练习任务 ->
**A)** 把下面讲旋转框损失函数的原文中从“360°旋转文字区域检测实战4:损失函数与旋转框代码解密”起、到“关于旋转框的回归Loss,我们可以选择IoU Loss和GWD Loss,下面分别进行代码解读。”止的文字一字不差地抄录下来。
**B)** 下面讲旋转框损失函数的原文到最后一句就停止了，请从那里往下续写。

-------- 原文选段 --------

跳转至

360°旋转文字区域检测实战4:损失函数与旋转框代码解密

本文写于2026年4月21号晚11点

一、旋转框的NMS与IoU计算

旋转框的NMS主要就是解决旋转矩形的IoU计算问题,旋转矩形属于凸四边形,因此可以将这个问题转换为任意凸四边形的IoU计算问题,这个我之前专门写了一篇文章做介绍,请看任意凸四边形iou的计算

二、旋转框的回归Loss

关于旋转框的回归Loss,我们可以选择IoU Loss和GWD Loss,下面分别进行代码解读。

2.1 IoU Loss

如果你认真读了《任意凸四边形iou的计算》,你会发现任意凸四边形的IoU好像没办法自动微分。因为涉及到三个问题:

  1. 判断两个线段交点是否在两个矩形框内部,判断操作不可以梯度回传
  2. 计算inner area,凸包计算那里需要判断哪个点是顶点,判断操作不可以梯度回传
  3. 在计算inner area时,需要针对顶点进行排序,排序操作不可以梯度回传

下面我们一一解答:

  1. 判断两个线段交点是否在两个矩形框内部,针对每个交点会得到一个mask,那个mask是通过比较操作得到的,不会回传梯度。换言之:判断操作不回传梯度,但是mask会与部分交点相乘,mask为1的交点照样可以回传梯度。
  2. 严格说“任意点集”通常要做凸包,只处理“两个旋转矩形”的交集,交集一定是凸多边形(最多 8 个顶点),所以这里没有凸包运算,也就没有判断操作。
  3. 在计算inner area时,需要针对顶点进行排序,这里排序同理与前面第一条判断的处理一样,不回传梯度,只负责把交点顺序排序正确。

-------- 数据摘录 --------

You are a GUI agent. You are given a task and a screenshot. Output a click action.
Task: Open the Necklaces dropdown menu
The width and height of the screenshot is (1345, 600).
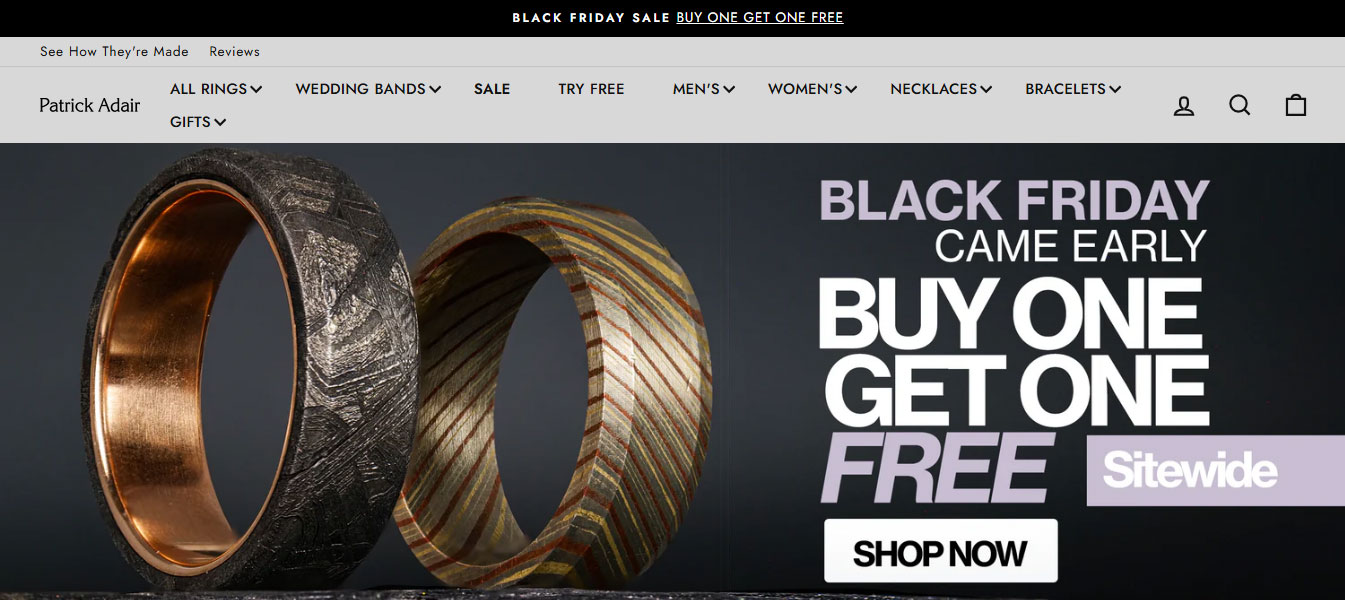coord(941,89)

--------

参考答案 ->
**A)**
360°旋转文字区域检测实战4:损失函数与旋转框代码解密

本文写于2026年4月21号晚11点

一、旋转框的NMS与IoU计算

旋转框的NMS主要就是解决旋转矩形的IoU计算问题,旋转矩形属于凸四边形,因此可以将这个问题转换为任意凸四边形的IoU计算问题,这个我之前专门写了一篇文章做介绍,请看任意凸四边形iou的计算

二、旋转框的回归Loss

关于旋转框的回归Loss,我们可以选择IoU Loss和GWD Loss,下面分别进行代码解读。

**B)**
关键代码在mmcv/ops/diff_iou_rotated.py, 实现路径如下:

mmrotate 的 loss 不用普通 box_iou_rotated,而是用可微版本 rotated_iou_loss.py,可微 IoU 的核心在 mmcv.ops.diff_iou_rotated_2d

  1. 把 (x,y,w,h,θ) 先连续映射到4个角点(sin/cos,可导)

    def diff_iou_rotated_2d(box1: Tensor, box2: Tensor) -> Tensor:
        """Calculate differentiable iou of rotated 2d boxes.
    
        Args:
            box1 (Tensor): (B, N, 5) First box.
            box2 (Tensor): (B, N, 5) Second box.
    
        Returns:
            Tensor: (B, N) IoU.
        """
        corners1 = box2corners(box1)
        corners2 = box2corners(box2)
        intersection, _ = oriented_box_intersection_2d(corners1,
                                                    corners2)  # (B, N)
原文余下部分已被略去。